### What is asked:
Reproduce the material starting at the beginning and ending at the line that contains "click(x=147, y=33)", including both ends.

Start

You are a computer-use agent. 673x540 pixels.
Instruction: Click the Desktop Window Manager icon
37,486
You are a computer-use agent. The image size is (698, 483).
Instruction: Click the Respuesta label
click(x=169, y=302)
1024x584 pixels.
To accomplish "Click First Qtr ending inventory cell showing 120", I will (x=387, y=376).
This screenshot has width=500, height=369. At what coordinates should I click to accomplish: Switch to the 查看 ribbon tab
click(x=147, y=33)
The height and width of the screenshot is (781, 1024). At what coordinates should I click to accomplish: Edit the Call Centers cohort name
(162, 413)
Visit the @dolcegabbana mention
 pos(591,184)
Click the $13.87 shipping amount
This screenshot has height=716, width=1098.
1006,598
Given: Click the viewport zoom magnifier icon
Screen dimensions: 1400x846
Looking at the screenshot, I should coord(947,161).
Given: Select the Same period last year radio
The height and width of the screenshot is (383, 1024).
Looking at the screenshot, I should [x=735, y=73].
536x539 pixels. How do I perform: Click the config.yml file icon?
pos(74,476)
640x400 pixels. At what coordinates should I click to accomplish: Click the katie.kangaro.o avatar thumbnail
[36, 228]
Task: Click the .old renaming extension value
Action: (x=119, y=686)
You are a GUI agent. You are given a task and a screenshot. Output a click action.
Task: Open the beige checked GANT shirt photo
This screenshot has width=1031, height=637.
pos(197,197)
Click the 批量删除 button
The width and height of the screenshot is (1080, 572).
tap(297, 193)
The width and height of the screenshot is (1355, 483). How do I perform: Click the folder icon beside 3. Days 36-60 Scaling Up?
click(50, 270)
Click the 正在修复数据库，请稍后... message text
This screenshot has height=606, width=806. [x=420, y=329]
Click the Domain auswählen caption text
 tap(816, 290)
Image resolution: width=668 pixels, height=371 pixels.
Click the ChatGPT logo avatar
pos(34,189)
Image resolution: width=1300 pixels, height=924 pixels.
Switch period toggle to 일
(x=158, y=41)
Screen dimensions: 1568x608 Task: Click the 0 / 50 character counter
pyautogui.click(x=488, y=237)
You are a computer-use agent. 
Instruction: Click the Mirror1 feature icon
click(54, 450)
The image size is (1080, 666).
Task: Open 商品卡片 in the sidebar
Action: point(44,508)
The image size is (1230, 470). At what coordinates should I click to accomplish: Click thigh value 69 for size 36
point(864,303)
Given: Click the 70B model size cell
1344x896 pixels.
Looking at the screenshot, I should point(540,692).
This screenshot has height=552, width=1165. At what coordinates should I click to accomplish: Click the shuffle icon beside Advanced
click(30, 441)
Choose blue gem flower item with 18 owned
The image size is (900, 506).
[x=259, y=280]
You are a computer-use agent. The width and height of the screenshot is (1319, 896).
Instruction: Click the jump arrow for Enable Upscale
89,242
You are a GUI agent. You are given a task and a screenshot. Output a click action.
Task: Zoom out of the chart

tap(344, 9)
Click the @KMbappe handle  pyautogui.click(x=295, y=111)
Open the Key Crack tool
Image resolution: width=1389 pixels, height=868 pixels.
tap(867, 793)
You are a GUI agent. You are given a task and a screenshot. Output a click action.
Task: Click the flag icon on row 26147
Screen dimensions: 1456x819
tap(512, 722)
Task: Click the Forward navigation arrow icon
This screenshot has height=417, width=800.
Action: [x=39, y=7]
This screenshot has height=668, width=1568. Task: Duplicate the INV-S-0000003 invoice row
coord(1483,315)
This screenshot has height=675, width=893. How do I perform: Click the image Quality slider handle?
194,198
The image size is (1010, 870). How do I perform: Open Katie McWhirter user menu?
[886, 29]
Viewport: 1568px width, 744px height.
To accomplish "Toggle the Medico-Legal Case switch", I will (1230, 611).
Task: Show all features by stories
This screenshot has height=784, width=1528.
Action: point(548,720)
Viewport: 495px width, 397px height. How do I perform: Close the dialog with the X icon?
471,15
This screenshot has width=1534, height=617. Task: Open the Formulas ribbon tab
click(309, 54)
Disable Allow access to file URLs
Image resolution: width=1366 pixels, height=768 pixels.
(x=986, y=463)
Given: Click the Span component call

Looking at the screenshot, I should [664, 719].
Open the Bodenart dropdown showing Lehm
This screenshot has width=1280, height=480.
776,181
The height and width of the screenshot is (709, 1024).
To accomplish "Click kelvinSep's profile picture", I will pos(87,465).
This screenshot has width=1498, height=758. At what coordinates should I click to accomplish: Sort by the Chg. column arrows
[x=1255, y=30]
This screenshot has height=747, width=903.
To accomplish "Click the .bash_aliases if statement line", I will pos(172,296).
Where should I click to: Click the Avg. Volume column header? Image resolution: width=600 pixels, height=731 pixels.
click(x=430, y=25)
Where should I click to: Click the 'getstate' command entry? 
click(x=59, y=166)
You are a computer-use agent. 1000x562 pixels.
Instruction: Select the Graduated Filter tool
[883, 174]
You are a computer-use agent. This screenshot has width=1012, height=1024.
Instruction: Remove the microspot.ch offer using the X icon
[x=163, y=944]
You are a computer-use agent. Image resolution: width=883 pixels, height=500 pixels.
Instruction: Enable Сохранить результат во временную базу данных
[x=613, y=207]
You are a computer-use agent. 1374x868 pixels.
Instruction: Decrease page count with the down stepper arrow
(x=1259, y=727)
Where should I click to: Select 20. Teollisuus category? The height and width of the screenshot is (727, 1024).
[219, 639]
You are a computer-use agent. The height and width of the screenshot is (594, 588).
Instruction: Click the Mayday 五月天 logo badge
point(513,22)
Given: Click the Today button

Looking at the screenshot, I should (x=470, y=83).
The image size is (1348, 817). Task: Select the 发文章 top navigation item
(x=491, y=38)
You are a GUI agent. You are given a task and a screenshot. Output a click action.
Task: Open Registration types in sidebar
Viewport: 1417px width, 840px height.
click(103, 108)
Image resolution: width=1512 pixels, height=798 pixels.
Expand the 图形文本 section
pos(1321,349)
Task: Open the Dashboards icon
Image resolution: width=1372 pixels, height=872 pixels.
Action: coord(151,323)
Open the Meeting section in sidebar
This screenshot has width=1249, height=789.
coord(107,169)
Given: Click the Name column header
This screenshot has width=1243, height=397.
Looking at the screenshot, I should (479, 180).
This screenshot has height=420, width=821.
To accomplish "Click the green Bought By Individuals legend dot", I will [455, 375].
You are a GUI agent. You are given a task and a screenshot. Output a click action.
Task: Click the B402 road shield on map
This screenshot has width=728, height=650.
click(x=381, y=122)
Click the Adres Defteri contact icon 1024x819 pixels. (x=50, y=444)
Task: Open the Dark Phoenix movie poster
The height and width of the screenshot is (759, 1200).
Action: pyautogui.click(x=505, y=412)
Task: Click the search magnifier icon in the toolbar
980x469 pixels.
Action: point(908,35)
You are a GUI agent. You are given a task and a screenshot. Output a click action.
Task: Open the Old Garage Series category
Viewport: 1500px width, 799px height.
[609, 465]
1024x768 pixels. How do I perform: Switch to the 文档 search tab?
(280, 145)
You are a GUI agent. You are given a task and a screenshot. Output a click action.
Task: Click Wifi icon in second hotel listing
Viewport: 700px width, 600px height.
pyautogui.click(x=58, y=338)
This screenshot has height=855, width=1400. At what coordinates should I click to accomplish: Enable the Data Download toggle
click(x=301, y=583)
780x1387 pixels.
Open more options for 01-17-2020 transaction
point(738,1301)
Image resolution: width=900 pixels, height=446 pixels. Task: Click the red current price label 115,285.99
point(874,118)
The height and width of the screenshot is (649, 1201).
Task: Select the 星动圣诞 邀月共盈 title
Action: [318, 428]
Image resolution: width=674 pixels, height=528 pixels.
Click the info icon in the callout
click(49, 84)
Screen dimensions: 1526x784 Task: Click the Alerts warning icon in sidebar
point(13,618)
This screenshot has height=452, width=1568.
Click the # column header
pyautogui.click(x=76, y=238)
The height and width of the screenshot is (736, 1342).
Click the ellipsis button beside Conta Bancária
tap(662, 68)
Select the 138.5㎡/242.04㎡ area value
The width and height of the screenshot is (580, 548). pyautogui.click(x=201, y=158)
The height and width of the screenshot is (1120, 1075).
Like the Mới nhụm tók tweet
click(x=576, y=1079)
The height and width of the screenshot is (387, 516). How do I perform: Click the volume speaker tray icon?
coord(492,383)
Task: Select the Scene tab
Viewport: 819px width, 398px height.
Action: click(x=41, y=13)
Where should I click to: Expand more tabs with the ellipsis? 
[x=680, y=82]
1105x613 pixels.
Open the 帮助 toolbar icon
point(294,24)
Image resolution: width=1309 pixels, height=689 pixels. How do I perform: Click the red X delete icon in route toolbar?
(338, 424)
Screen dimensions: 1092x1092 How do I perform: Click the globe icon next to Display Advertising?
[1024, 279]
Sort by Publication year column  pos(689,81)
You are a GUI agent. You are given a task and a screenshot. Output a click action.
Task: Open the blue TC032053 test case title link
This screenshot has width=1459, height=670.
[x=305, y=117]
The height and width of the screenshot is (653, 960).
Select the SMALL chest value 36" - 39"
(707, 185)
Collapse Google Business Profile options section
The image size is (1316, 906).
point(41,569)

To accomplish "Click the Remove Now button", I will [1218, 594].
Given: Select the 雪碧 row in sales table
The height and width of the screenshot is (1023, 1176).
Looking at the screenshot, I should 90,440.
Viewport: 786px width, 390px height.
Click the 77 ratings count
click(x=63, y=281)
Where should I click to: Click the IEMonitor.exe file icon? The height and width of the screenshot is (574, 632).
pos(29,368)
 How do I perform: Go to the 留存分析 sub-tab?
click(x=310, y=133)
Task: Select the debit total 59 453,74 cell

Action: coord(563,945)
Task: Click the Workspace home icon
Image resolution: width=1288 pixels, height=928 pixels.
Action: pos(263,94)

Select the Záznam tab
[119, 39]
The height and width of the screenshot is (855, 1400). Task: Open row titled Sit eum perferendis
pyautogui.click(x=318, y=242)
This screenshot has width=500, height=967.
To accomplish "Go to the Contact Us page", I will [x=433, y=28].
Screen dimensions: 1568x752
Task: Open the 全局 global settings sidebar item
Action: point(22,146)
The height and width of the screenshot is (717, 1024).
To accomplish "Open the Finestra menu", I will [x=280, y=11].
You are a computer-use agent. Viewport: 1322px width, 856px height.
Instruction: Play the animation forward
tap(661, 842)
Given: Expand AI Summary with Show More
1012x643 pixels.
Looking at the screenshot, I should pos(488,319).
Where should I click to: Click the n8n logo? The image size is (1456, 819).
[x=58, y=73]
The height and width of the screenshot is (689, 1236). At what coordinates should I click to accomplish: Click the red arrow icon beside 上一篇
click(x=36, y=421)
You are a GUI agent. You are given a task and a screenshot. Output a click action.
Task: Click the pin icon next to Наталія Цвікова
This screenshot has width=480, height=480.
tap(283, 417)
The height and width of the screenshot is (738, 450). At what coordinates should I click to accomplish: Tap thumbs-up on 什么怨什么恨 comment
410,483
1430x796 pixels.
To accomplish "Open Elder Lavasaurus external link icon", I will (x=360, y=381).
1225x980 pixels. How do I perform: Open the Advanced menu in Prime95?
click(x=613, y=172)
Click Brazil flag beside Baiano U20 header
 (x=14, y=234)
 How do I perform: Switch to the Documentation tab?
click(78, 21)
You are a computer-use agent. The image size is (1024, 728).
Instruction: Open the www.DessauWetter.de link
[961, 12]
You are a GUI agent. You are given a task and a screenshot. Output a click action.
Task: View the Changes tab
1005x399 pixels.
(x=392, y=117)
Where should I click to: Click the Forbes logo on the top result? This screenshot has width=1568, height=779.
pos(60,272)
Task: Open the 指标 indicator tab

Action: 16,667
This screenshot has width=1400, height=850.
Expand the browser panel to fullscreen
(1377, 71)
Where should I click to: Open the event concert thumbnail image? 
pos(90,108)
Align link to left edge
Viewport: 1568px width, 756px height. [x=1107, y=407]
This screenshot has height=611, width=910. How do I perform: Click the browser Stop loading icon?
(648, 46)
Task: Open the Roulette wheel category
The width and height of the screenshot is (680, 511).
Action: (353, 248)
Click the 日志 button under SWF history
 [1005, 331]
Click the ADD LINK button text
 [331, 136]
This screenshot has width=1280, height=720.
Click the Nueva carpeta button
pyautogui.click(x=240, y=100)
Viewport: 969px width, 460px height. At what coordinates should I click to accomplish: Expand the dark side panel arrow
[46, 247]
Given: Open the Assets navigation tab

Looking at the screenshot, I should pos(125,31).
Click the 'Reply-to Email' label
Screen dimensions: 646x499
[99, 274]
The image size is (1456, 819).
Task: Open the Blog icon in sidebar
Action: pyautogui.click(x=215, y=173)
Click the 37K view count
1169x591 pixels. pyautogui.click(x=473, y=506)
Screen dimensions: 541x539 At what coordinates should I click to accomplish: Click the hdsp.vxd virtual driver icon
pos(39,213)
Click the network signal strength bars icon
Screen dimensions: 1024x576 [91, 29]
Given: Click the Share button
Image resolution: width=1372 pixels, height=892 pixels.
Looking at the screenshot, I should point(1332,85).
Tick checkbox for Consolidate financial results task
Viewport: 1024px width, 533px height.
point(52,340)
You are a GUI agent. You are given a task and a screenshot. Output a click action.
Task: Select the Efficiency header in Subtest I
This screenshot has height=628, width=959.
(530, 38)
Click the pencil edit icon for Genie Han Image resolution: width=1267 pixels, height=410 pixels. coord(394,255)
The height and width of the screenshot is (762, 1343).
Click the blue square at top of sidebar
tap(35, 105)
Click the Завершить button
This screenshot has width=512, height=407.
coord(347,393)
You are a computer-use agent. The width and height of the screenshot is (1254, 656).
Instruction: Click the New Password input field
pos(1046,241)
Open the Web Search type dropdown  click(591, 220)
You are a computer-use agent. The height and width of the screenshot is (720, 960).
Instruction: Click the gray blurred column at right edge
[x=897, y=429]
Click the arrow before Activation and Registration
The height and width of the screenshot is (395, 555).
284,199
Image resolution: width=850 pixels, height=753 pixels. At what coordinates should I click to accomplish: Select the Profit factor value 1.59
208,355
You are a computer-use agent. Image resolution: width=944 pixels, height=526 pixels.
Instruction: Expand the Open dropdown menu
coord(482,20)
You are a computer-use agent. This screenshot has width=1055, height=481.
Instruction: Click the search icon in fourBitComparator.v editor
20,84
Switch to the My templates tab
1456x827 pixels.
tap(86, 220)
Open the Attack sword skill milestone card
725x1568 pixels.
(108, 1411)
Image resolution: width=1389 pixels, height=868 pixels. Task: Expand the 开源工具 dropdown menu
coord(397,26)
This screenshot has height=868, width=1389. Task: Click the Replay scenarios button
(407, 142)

End

### Solution for this exercise:
You are a computer-use agent. 673x540 pixels.
Instruction: Click the Desktop Window Manager icon
37,486
You are a computer-use agent. The image size is (698, 483).
Instruction: Click the Respuesta label
click(x=169, y=302)
1024x584 pixels.
To accomplish "Click First Qtr ending inventory cell showing 120", I will (x=387, y=376).
This screenshot has width=500, height=369. At what coordinates should I click to accomplish: Switch to the 查看 ribbon tab
click(x=147, y=33)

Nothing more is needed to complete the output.